Screenshot grounding data
__________________________________________________
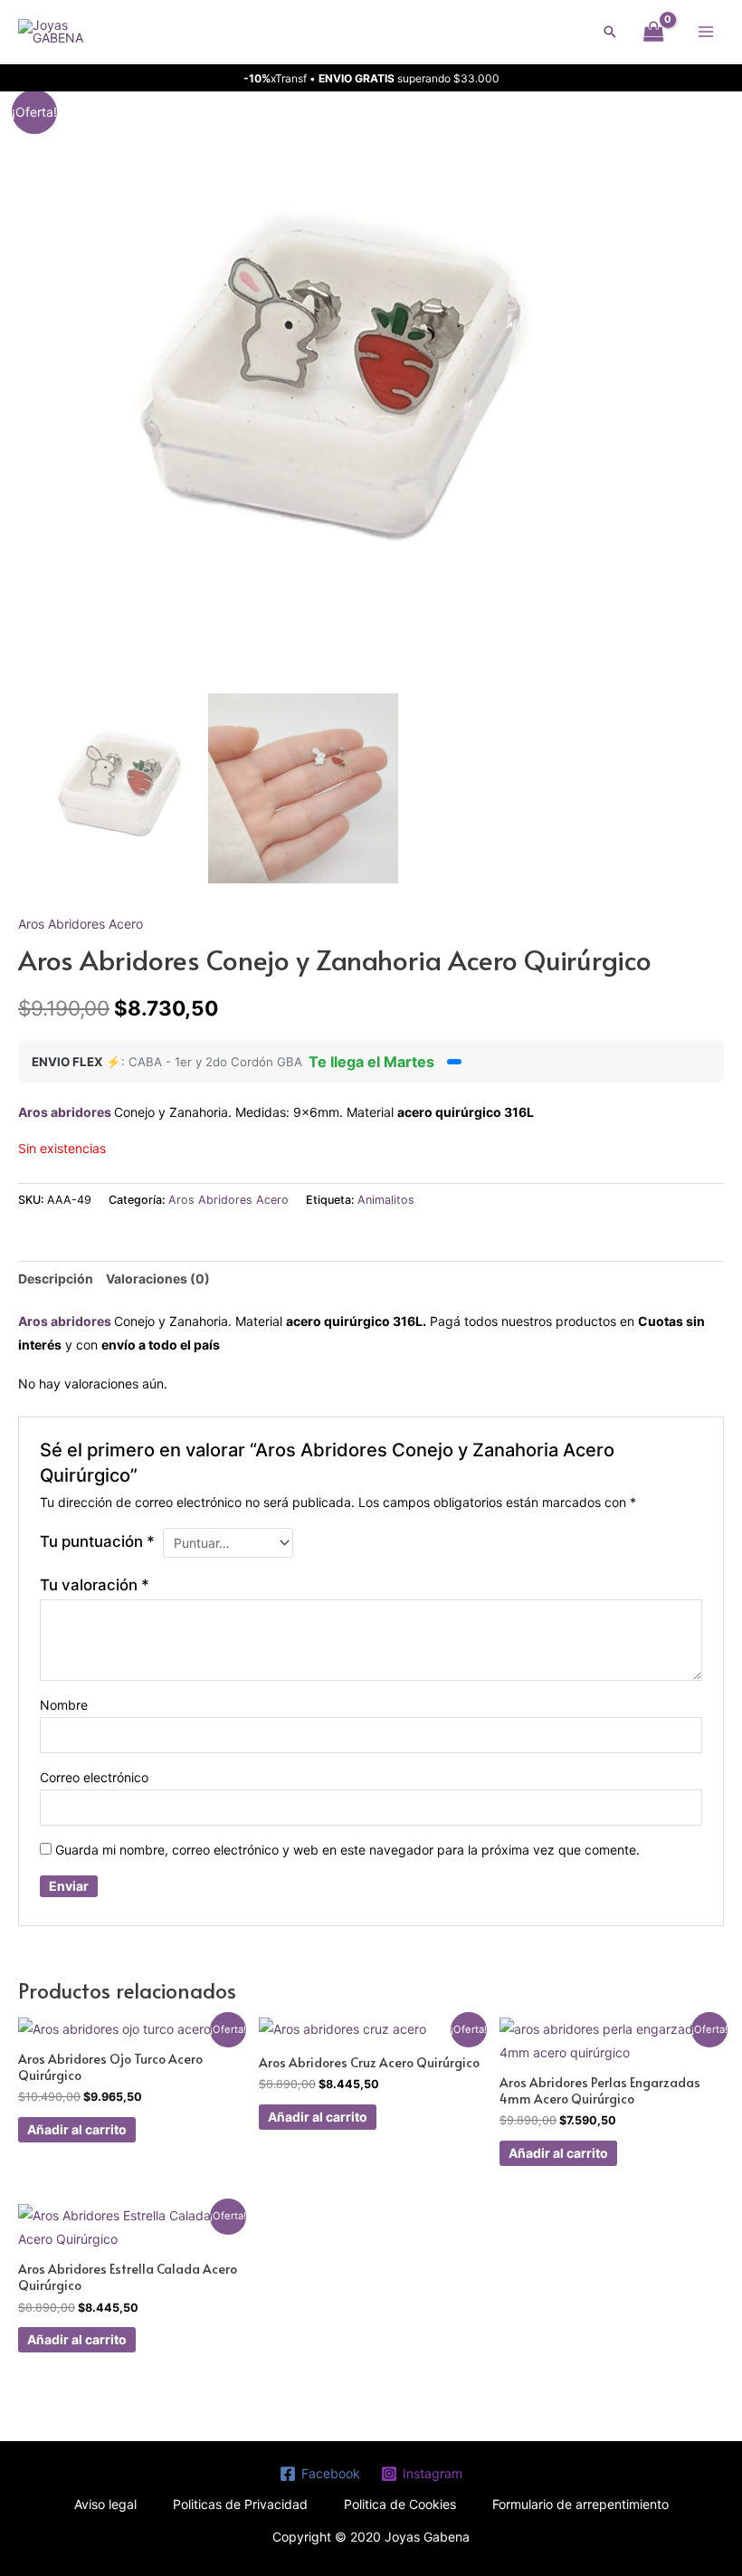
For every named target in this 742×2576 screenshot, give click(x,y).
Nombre (64, 1705)
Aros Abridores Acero (80, 923)
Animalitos (385, 1200)
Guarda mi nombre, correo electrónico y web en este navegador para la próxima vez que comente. (347, 1849)
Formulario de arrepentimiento (580, 2504)
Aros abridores (66, 1112)
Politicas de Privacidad (240, 2504)
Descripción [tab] (55, 1278)
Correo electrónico (94, 1777)
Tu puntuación (97, 1541)
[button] (610, 32)
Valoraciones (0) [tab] (158, 1278)
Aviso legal (105, 2504)
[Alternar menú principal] (706, 32)
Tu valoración (94, 1585)
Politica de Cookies (400, 2504)
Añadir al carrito (77, 2129)
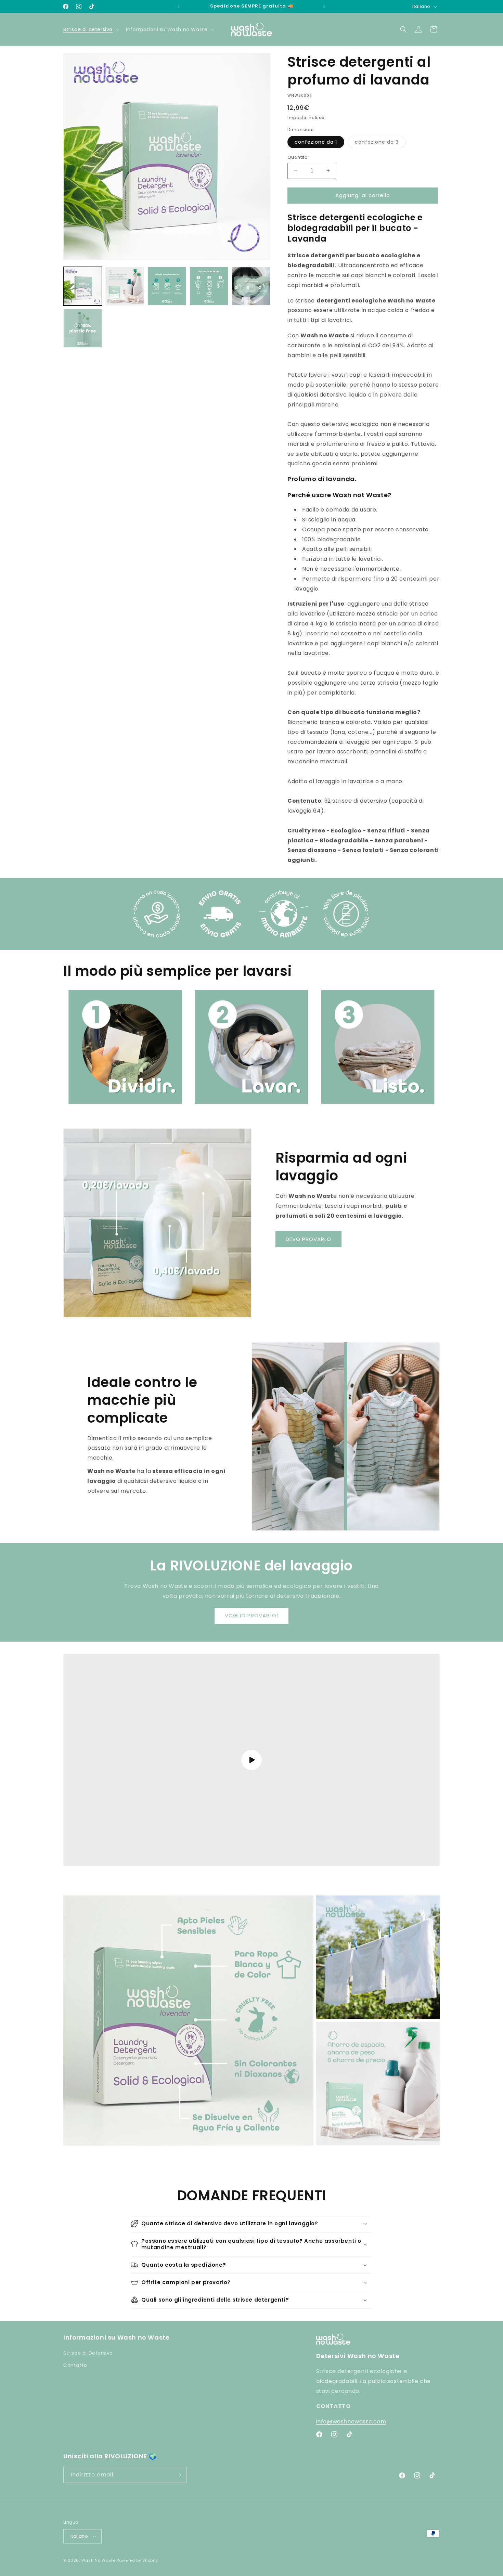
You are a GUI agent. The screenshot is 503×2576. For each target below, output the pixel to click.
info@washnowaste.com (351, 2421)
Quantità (297, 157)
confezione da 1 (316, 142)
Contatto (75, 2364)
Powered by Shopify (137, 2560)
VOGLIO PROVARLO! (251, 1615)
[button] (90, 29)
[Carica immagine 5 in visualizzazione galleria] (209, 286)
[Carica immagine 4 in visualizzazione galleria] (166, 286)
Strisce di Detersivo (88, 2353)
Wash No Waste (98, 2560)
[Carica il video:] (251, 1760)
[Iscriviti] (178, 2475)
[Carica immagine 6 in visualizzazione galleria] (251, 286)
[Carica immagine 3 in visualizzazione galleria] (124, 286)
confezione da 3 (380, 143)
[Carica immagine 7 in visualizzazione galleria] (82, 328)
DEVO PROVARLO (308, 1239)
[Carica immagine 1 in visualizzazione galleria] (82, 286)
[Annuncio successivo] (324, 6)
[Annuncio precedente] (178, 6)
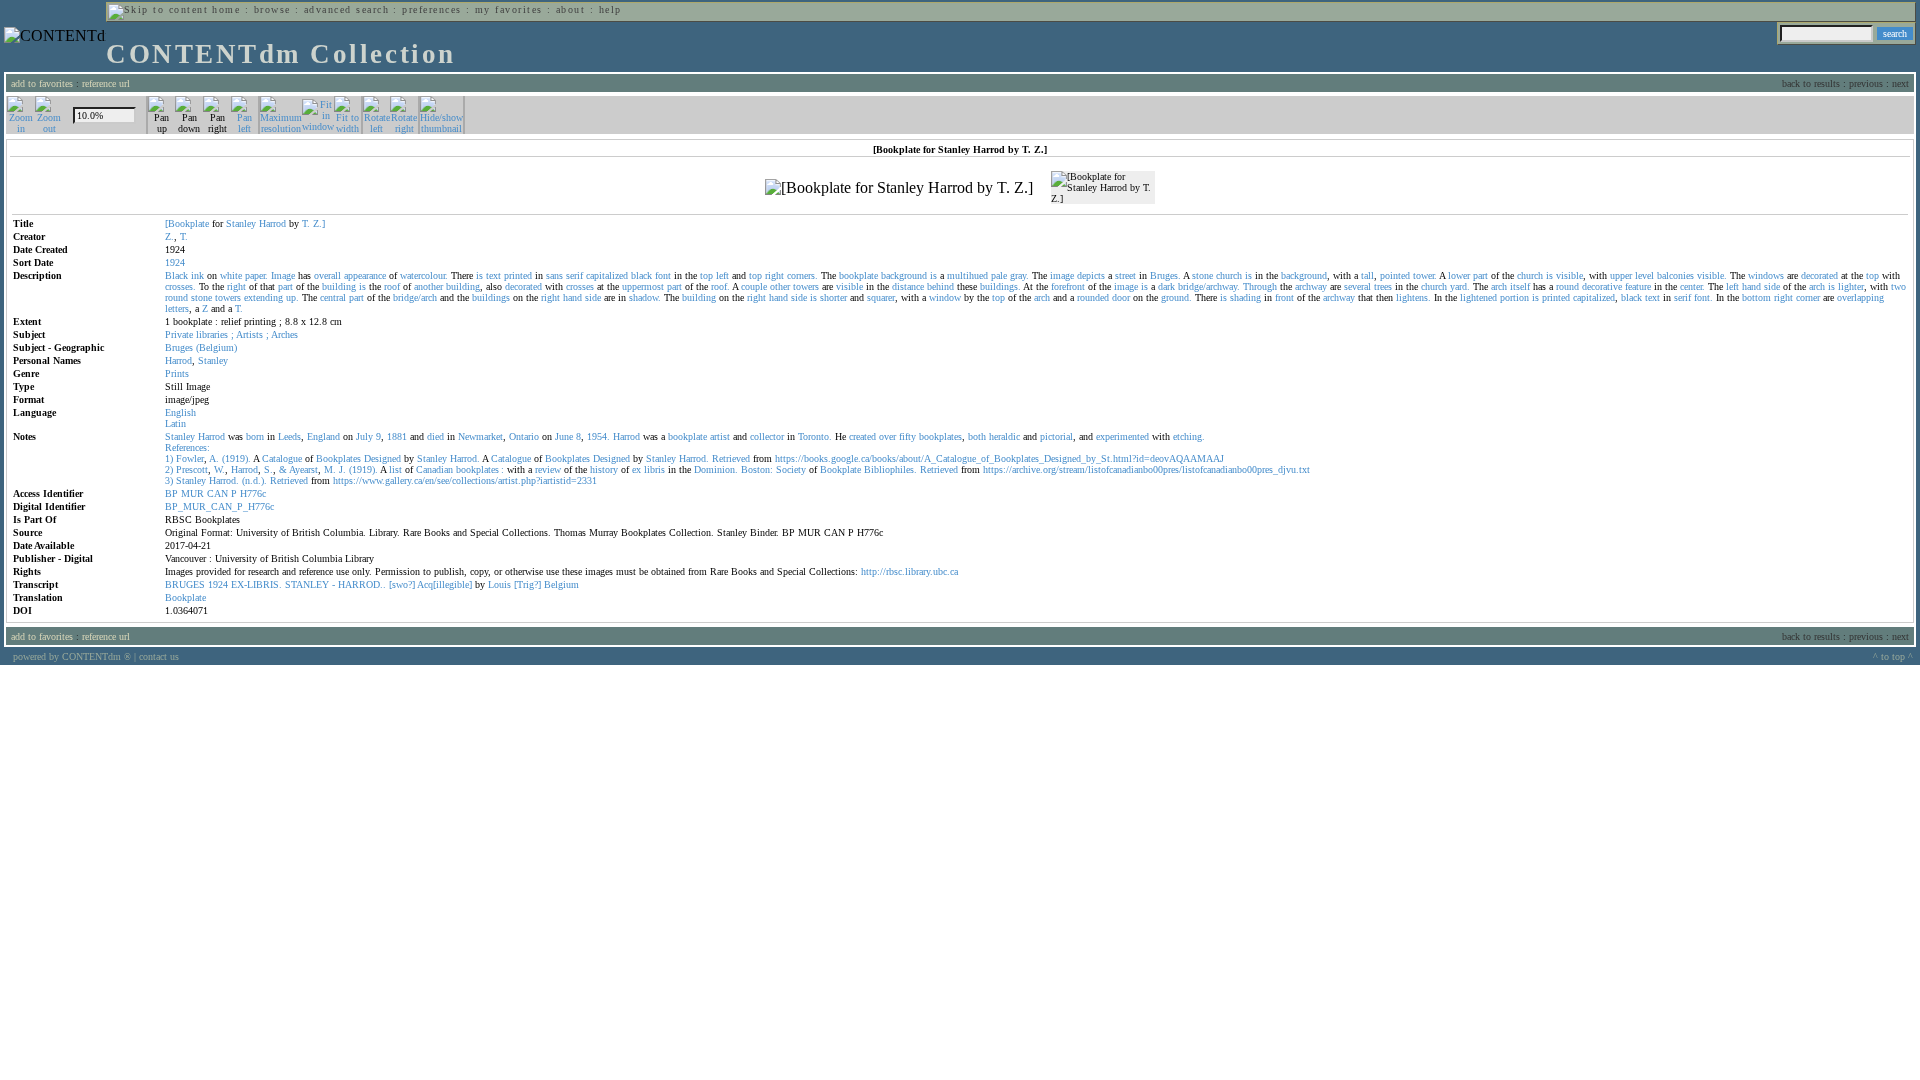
__________________________________________________
Starting with the line that holds "info@washnowaste.com (351, 2421)", print each line through the last one of the data exactly as written, but do not include the pictures.

info@washnowaste.com (351, 2421)
Quantità (297, 157)
confezione da 1 (316, 142)
Contatto (75, 2364)
Powered by Shopify (137, 2560)
VOGLIO PROVARLO! (251, 1615)
[button] (90, 29)
[Carica immagine 5 in visualizzazione galleria] (209, 286)
[Carica immagine 4 in visualizzazione galleria] (166, 286)
Strisce di Detersivo (88, 2353)
Wash No Waste (98, 2560)
[Carica il video:] (251, 1760)
[Iscriviti] (178, 2475)
[Carica immagine 6 in visualizzazione galleria] (251, 286)
[Carica immagine 3 in visualizzazione galleria] (124, 286)
confezione da 3 (380, 143)
[Carica immagine 7 in visualizzazione galleria] (82, 328)
DEVO PROVARLO (308, 1239)
[Carica immagine 1 in visualizzazione galleria] (82, 286)
[Annuncio successivo] (324, 6)
[Annuncio precedente] (178, 6)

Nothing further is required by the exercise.